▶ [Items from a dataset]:
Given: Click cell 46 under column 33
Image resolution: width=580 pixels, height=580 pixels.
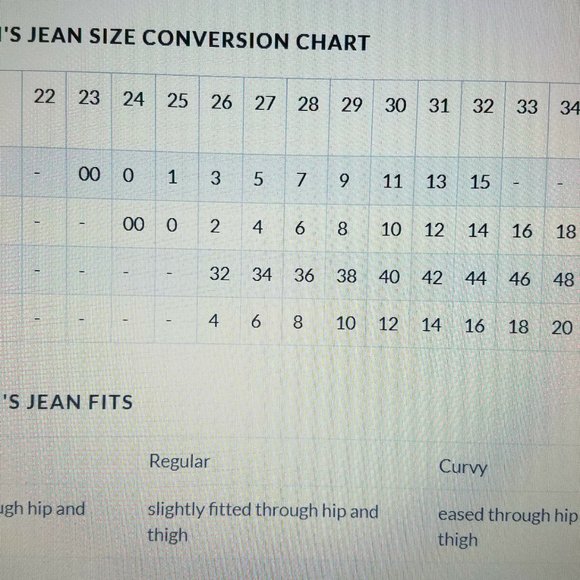Looking at the screenshot, I should click(x=520, y=279).
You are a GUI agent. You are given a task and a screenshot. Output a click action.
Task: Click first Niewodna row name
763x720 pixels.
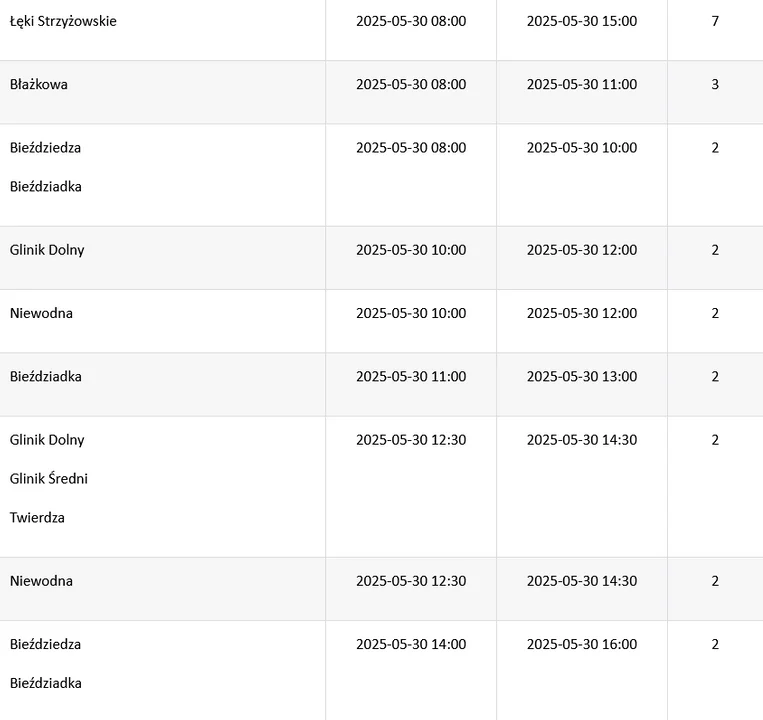coord(41,314)
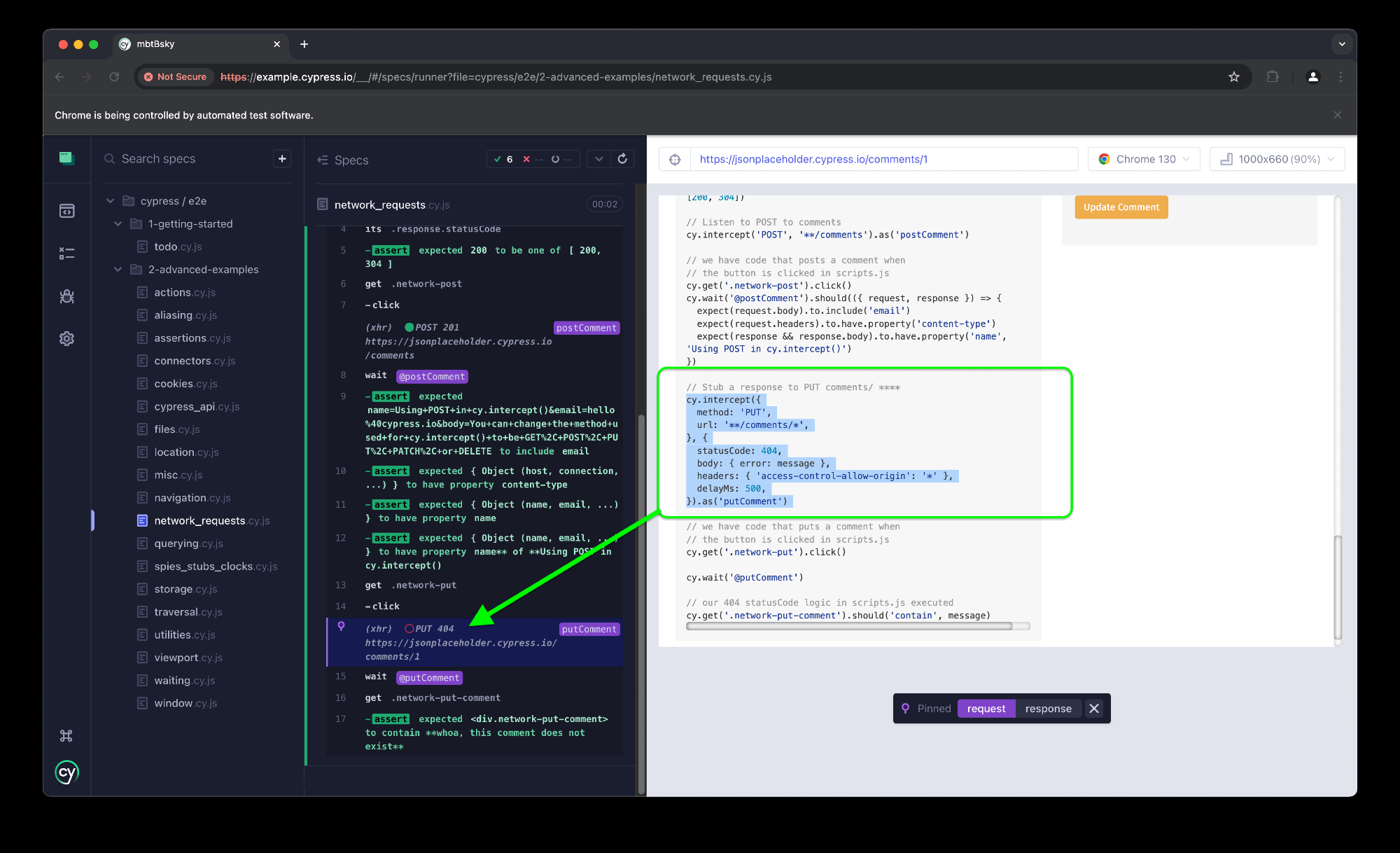
Task: Open the Debug bug icon in sidebar
Action: pyautogui.click(x=66, y=296)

▶ [What you need to do]:
Rewrite all of the lines above, replacing every occurrence of "pixels" with "px" and keeping everything else unchanged. Leave the pictures out of your version.

▶ [Exercise response]:
Given: Click cell 46 under column 33
Image resolution: width=580 px, height=580 px.
Looking at the screenshot, I should click(x=520, y=279).
You are a GUI agent. You are given a task and a screenshot. Output a click action.
Task: Click first Niewodna row name
763x720 px.
coord(41,314)
Task: Open the Debug bug icon in sidebar
Action: pyautogui.click(x=66, y=296)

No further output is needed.